Issue in training Language Model using multi GPUs

Sanjay995 · June 30, 2021, 12:26am

Hi,

Following this example: fastai/train_imdbclassifier.py at master · fastai/fastai · GitHub
I wanted to do a ULMFiT approach: Transfer learning in text | fastai
training of language model on multiple GPUs.

But When I replace the text classifier learner with the Language model learner. It does not work. I get the error IndexError, “File “/home/$username/.local/lib/python3.8/site-packages/fastai/text/data.py”, line 104, in create_item if seq>=self.n: raise IndexError”

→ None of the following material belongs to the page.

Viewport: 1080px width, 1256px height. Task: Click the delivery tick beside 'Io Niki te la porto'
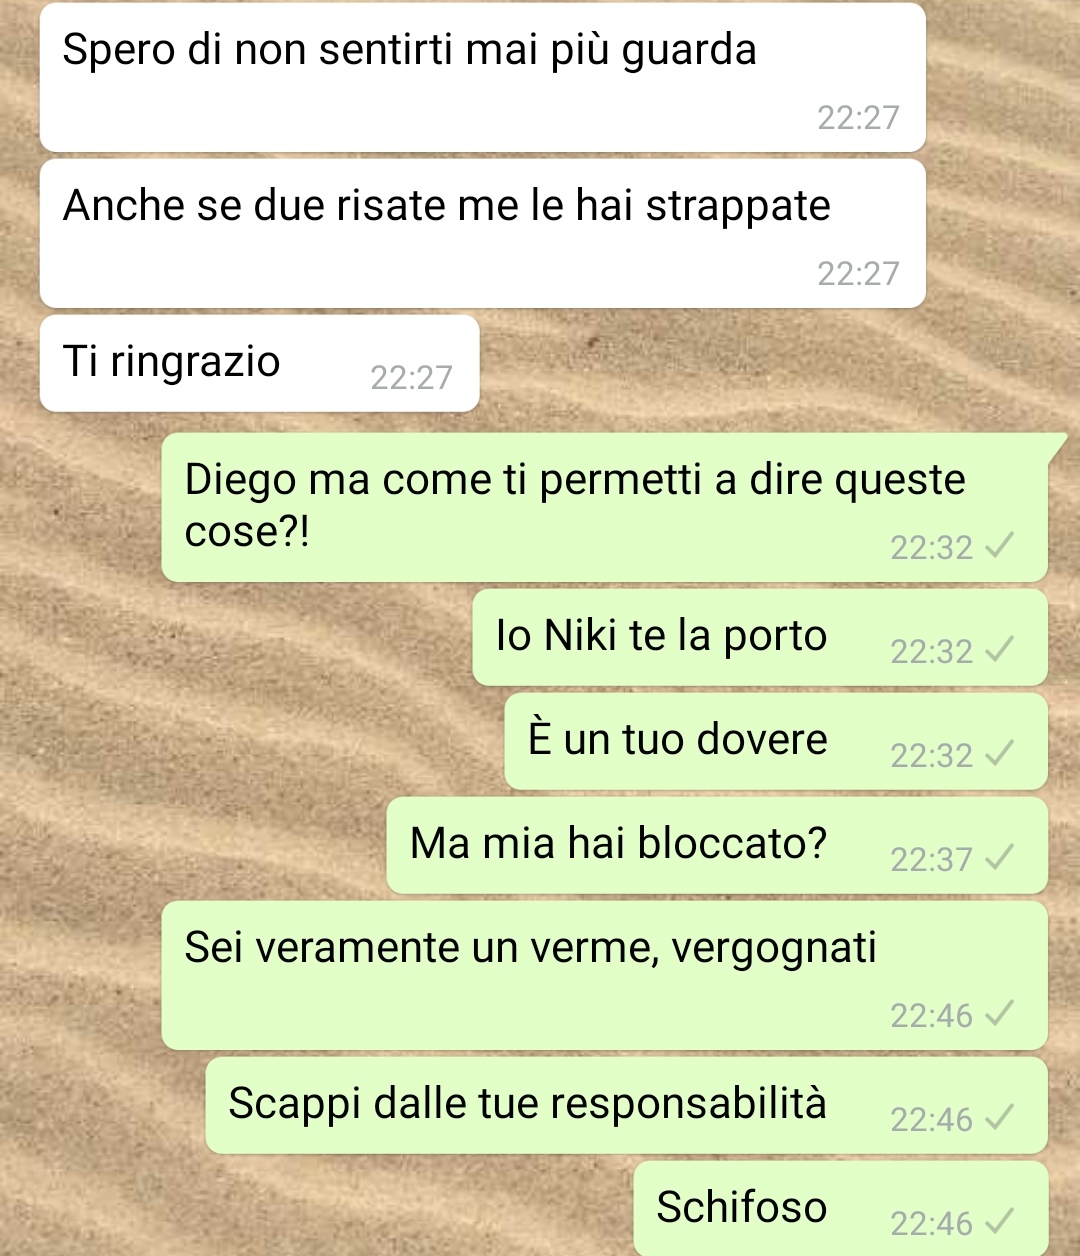pos(999,649)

Below is the code that I’m trying:

from fastai.basics import *
from fastai.callback.all import *
from fastai.distributed import *
from fastprogress import fastprogress
from fastai.callback.mixup import *
from fastcore.script import *
from fastai.text.all import *

torch.backends.cudnn.benchmark = True
fastprogress.MAX_COLS = 80
def pr(s):
    if rank_distrib()==0: print(s)

@call_parse
def main(
    lr:    Param("base Learning rate", float)=1e-2,
    bs:    Param("Batch size", int)=64,
    epochs:Param("Number of epochs", int)=1,
    fp16:  Param("Use mixed precision training", store_true)=False,
    dump:  Param("Print model; don't train", int)=0,
    runs:  Param("Number of times to repeat training", int)=1,
):
    "Training of IMDB classifier."
    path = rank0_first(untar_data, URLs.IMDB)
    dls = TextDataLoaders.from_folder(path,is_lm=True, valid_pct=0.1)

    for run in range(runs):
        pr(f'Rank[{rank_distrib()}] Run: {run}; epochs: {epochs}; lr: {lr}; bs: {bs}')

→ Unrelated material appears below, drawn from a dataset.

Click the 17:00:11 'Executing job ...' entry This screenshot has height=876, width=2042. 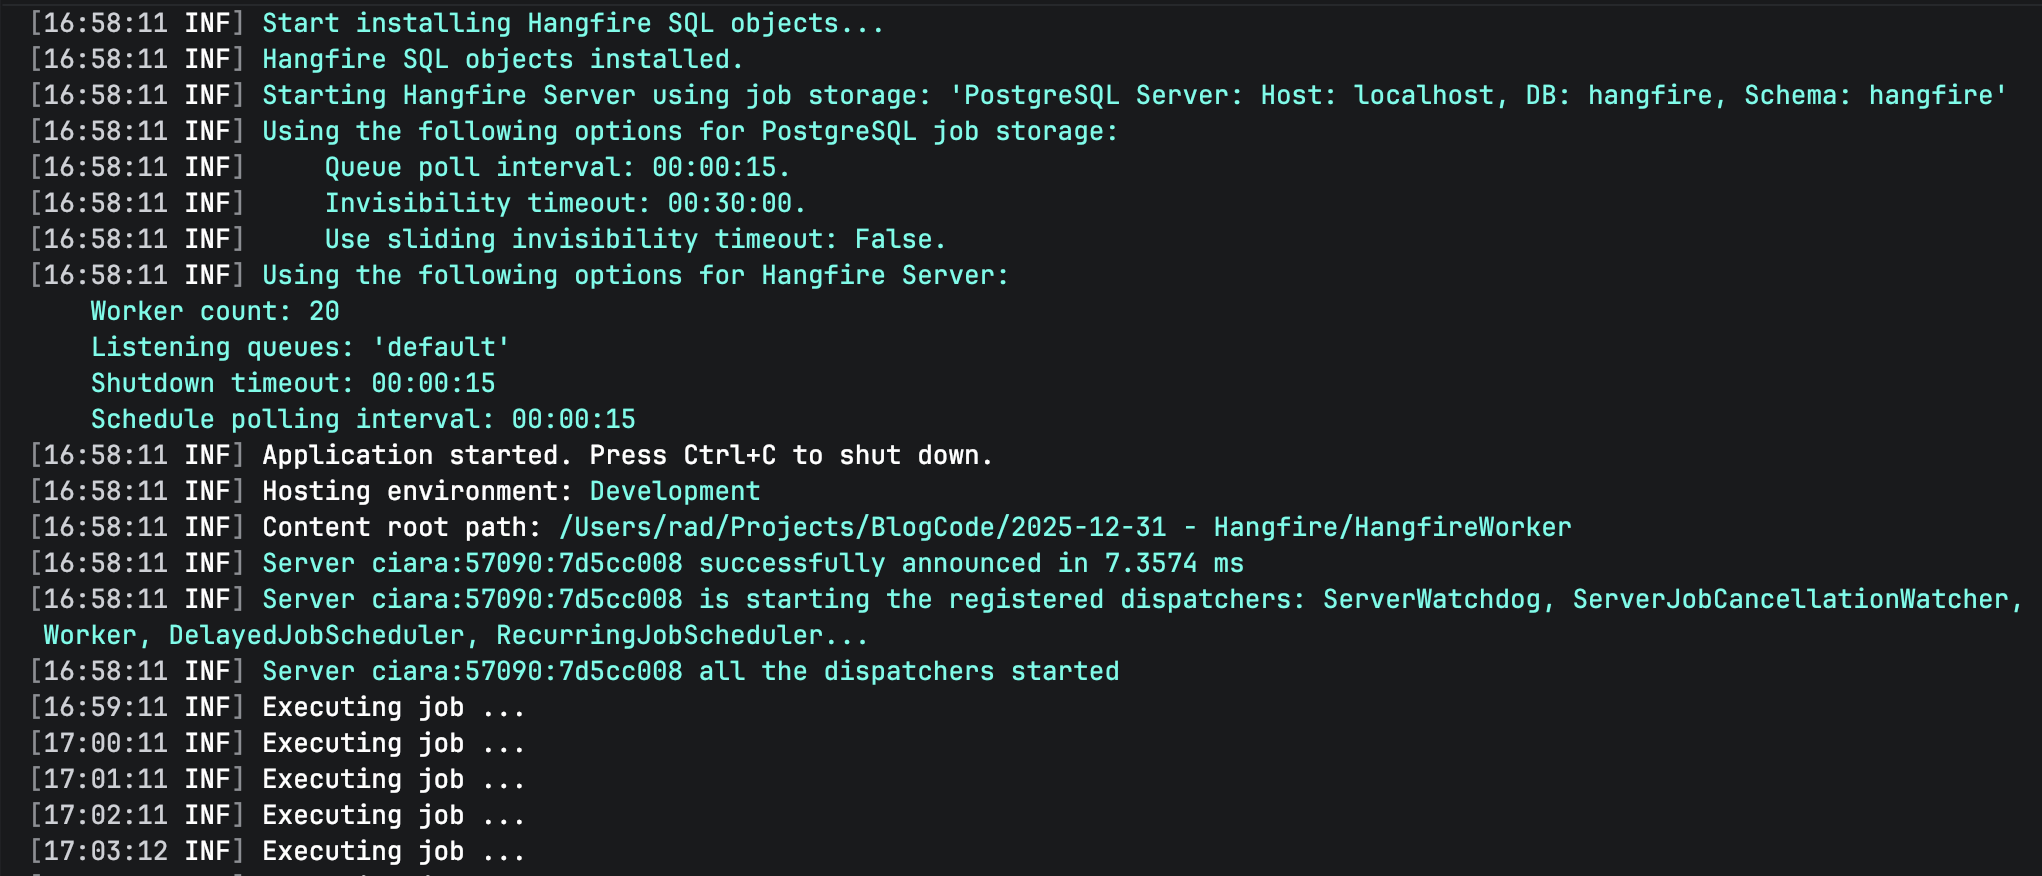click(x=392, y=743)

        learn = rank0_first(language_model_learner, dls, AWD_LSTM, drop_mult=0.5, metrics=accuracy)
        if dump: pr(learn.model); exit()
        if fp16: learn = learn.to_fp16()

        # Workaround: In PyTorch 1.4, need to set DistributedDataParallel() with 
        find_unused_parameters=True,
        # to avoid a crash that only happens in distributed mode of text_classifier_learner.fine_tune()
        if num_distrib() > 1 and torch.__version__.startswith("1.4"): DistributedTrainer.fup = True
        with learn.distrib_ctx(): # distributed traing requires "-m fastai.launch"
            learn.fit_one_cycle(epochs, or)

I have printed out the seq and self.n in the below screenshot, I’m not sure why suddenly seq goes to high positive and negative values. ( -4789018031583872582. and 4448806256723014575).

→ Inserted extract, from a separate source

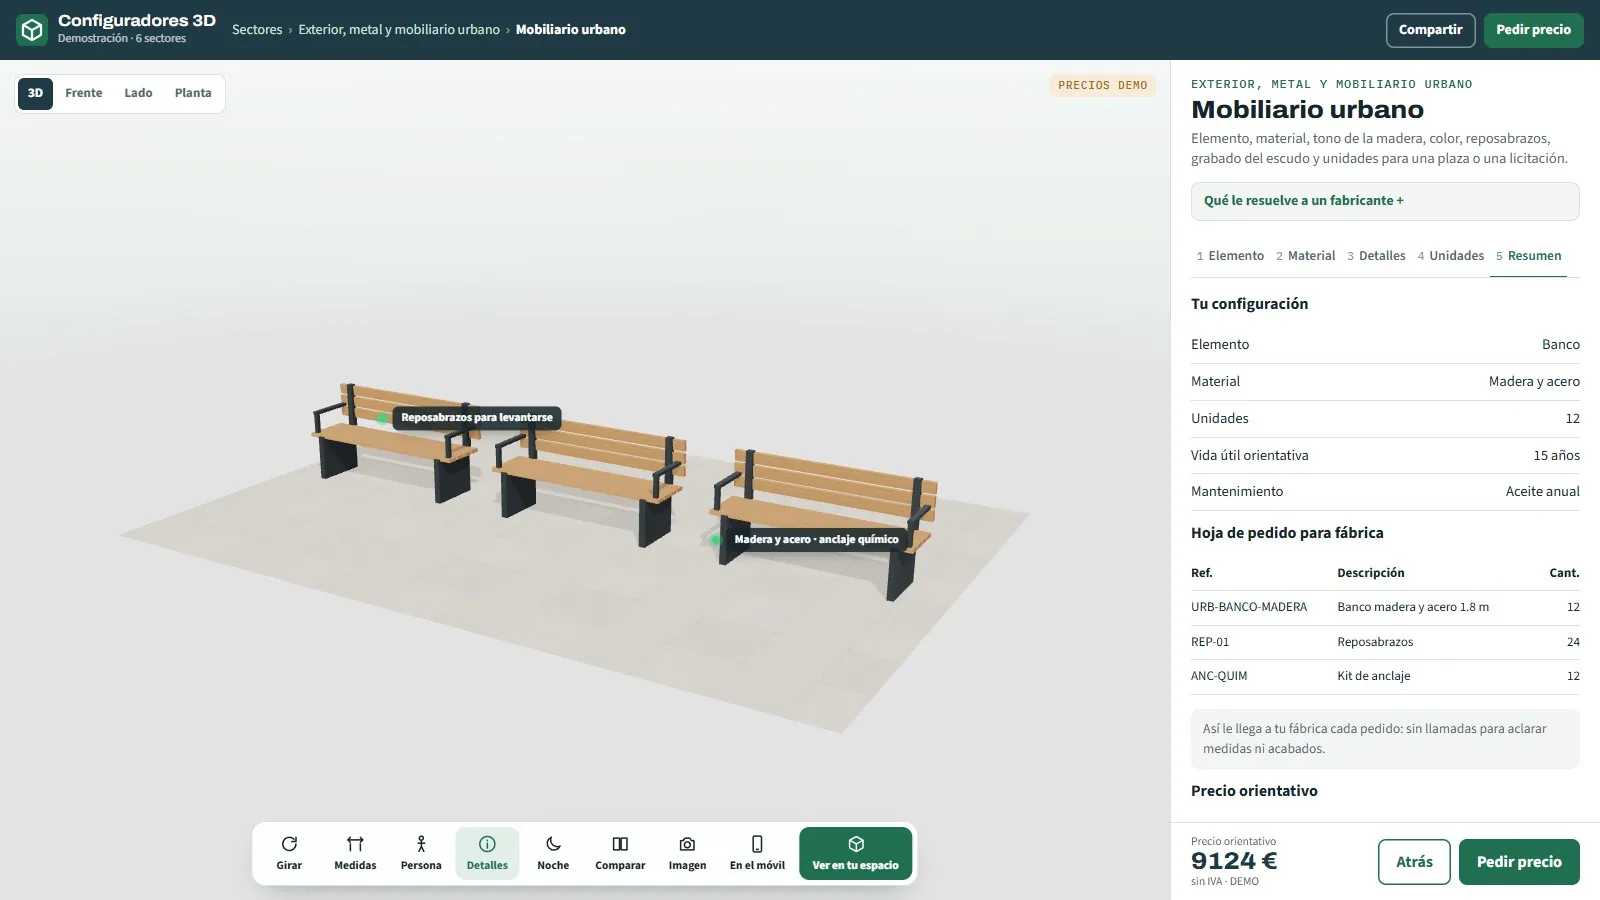Click the Configuradores 3D cube logo

tap(32, 30)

And if I reduce the seq_len=36, I get the below error:
RuntimeError: stack expects each tensor to be equal size, but got [36] at entry 0 and [21] at entry 32

Please let me know, if anyone has resolved this, I have seen some posts on these topics but seems it is unresolved.

Thanks!

Sanjay995 · July 3, 2021, 10:38pm

Hi @sgugger , can you please help with this?
Would appreciate your help!
Thanks